In an article on Vestnikcivitas.ru over the weekend, the Moscow commentator argues that “the simplest variant” of resolving the Crimean dispute “from the point of view of international law” is to “formally return Crimea to Ukraine but keep it under the control of the United Nations” until a referendum can be held (vestnikcivitas.ru/pbls/3556).
But there is a problem with this: “In Crimea there are two subjects of national self-determination: the Russians and the Crimean Tatar people,” and there might even be a third if the ethnic Ukrainians living there become more active and seek a separate status for themselves rather than simply the reintegration of the peninsula in Ukraine.
“The Russians,” Ikhlov points out, “as an ethnic group” form “the majority” of Crimea’s population “like the Albanians in Kosovo,” but they have Russia where “their right to national self-determination” has been realized while “the Crimean Tatar people has no other place on earth for the realization of its rights.”

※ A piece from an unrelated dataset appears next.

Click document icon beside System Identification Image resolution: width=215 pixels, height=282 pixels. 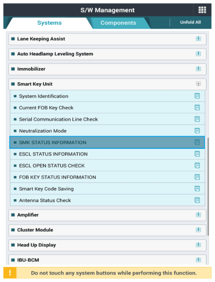197,96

“Like Palestine, Crimea is a land of two peoples, and there ought to be two state formations, two autonomies or two cantons, if you like,” he continues. Keeping them in one state formation, regardless of its subordination, will simply mean, Ikhlov says, that the Russians will oppress the Crimean Tatars and deny them their rights.
Consequently, he suggested that there ought to be two UN-supervised referenda, one for the larger portion of the peninsula where Russians predominate and a second in those parts of the territory where the Crimean Tatars do. That would reflect “a just and legal position: two peoples, two self-consciousnesses, and two acts of self-determination.”
Such a division would lead to the tragic division of Crimea, “like what has happened in Crimea, in Ireland, in Kosovo, in Bosnia and in Karabakh. Two borders and two walls,” with all the paraphernalia those involved. And it almost certainly would be opposed at least initially by Moscow, Kyiv and the two peoples of Crimea.
But unfortunately, Ikhlov concludes, that is “the price of the crude violation by Putin of the shaky ethnic and civil balance in Crimea and in Ukraine in March 2014.”